What is required: Retype the lines below exactly as they appear, omitting the pictures from your answer.

>> Start Input for this task

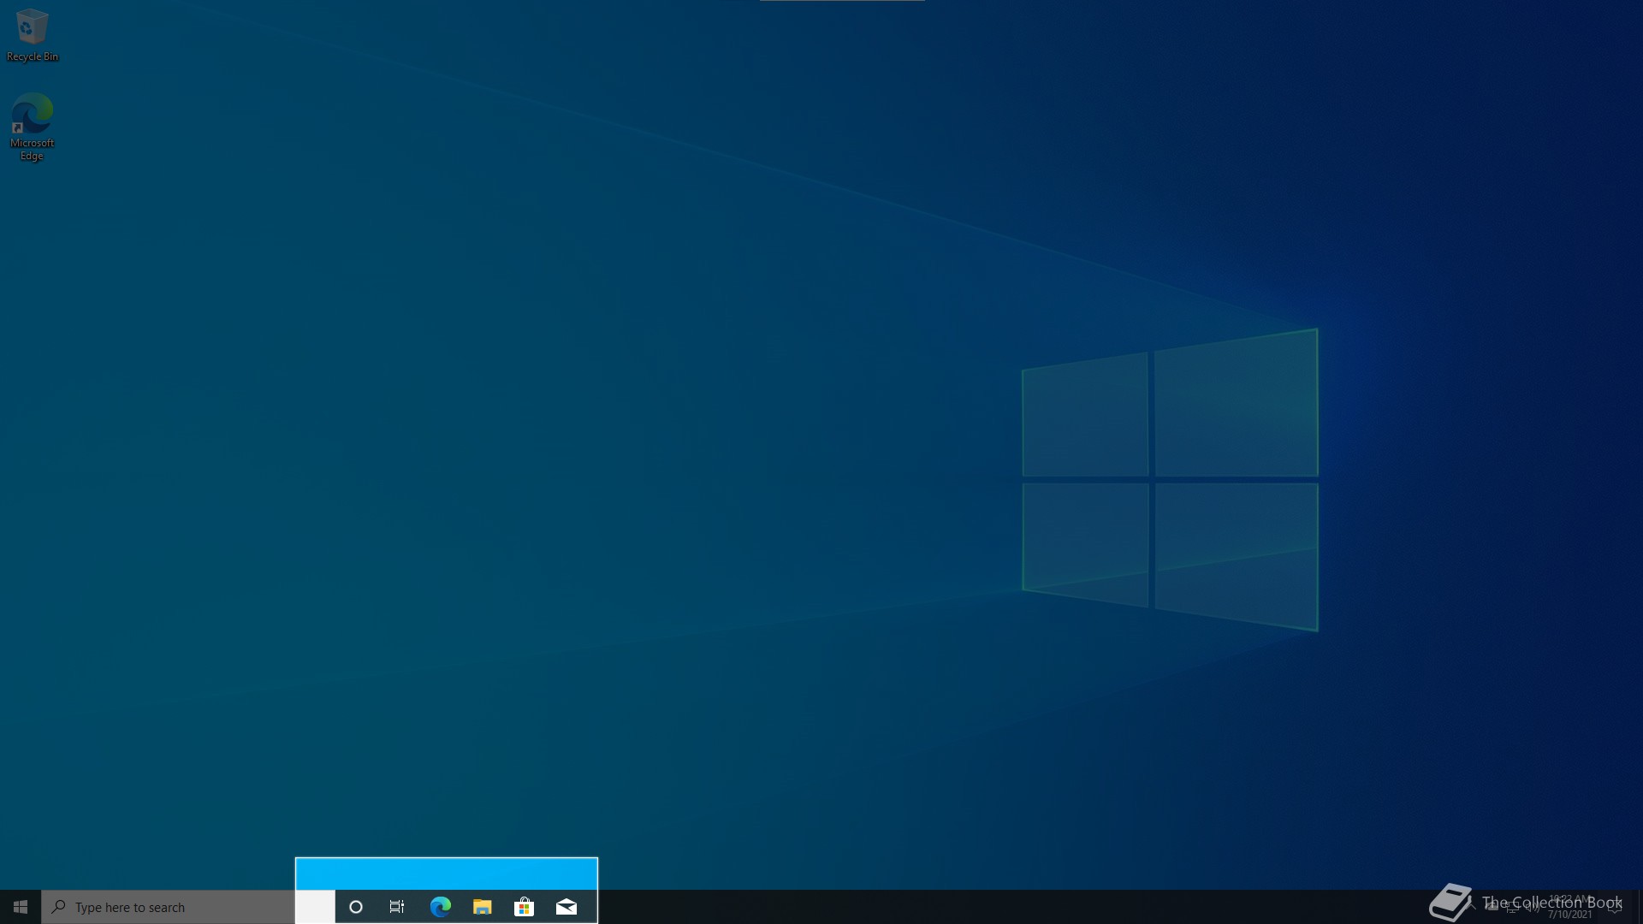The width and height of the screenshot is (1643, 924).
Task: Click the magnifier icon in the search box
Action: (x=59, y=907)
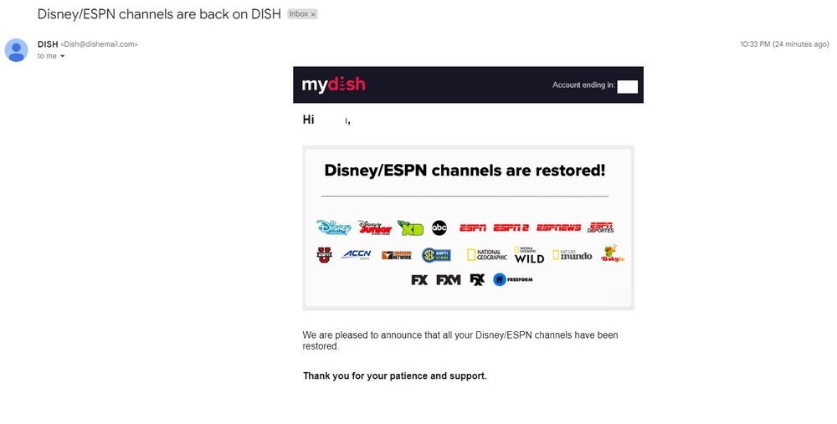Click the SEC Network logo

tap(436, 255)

>> End Input for this task

Solution for this exercise:
The width and height of the screenshot is (1643, 924).
Task: Click the magnifier icon in the search box
Action: (x=59, y=907)
Click the SEC Network logo

tap(436, 255)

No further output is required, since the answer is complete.